The ultimate ‘Hevr’e-man’.
Ezer Weizman has died. The morning newspaper is full of eulogies, I leafed through them as I ate my bowl of matza and agristada, but I didn’t really feel like reading any of them.
Mum knew Ezer Weizman. She met him when she was giving some talks about Israel in England. He was guest speaker or something. I think it was shortly after we had moved to Israel. I was only small but I remember she found him very charming. She told him which school we kids were going to in Haifa and he recounted the tale of how he was expelled from that very same school when he was a lad. He was like that. He knew everyone, and everyone felt comfortable with him.
I think they kept up some sort of contact and, as former chief of the air force, he gave her advice when Our Sis was having a hard time in the army. Then he became a minister in Menahem Begin’s government and Mum didn’t like to keep in contact, she was too modest to feel comfortable. (How do you say ‘lo haya la na’im’ in English? Somehow it doesn’t sound the same).

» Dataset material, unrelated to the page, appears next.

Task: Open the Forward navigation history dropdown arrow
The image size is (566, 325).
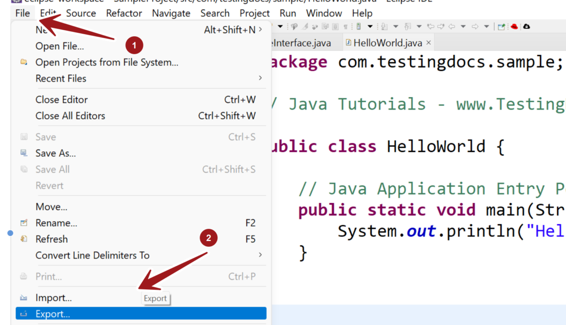Action: tap(486, 26)
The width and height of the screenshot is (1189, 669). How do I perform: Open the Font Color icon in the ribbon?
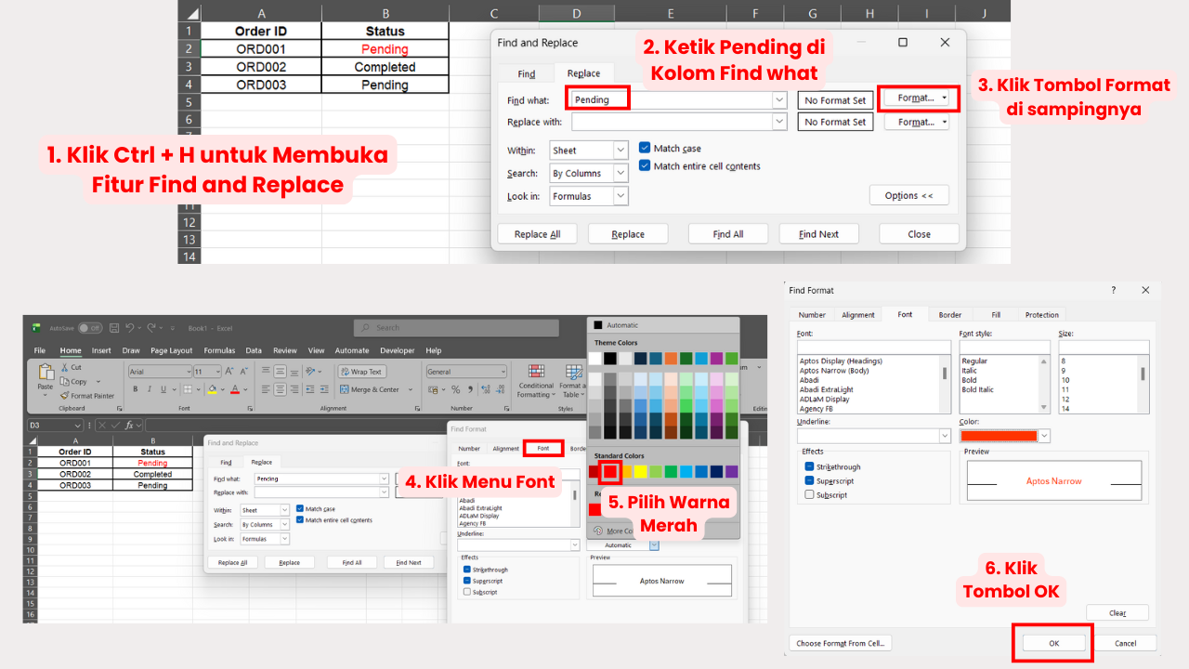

He was dughri, was Ezer, straight-talking. He always spoke his mind, even when it got him into hot water, and it often did, especially when he was president. The archetype of the Israeli Sabra, he had that quality some people have -- you couldn’t dislike him, even right after he had just made the most outrageous comment. And now he’s gone, but he will continue to be part of Israel’s collective psyche.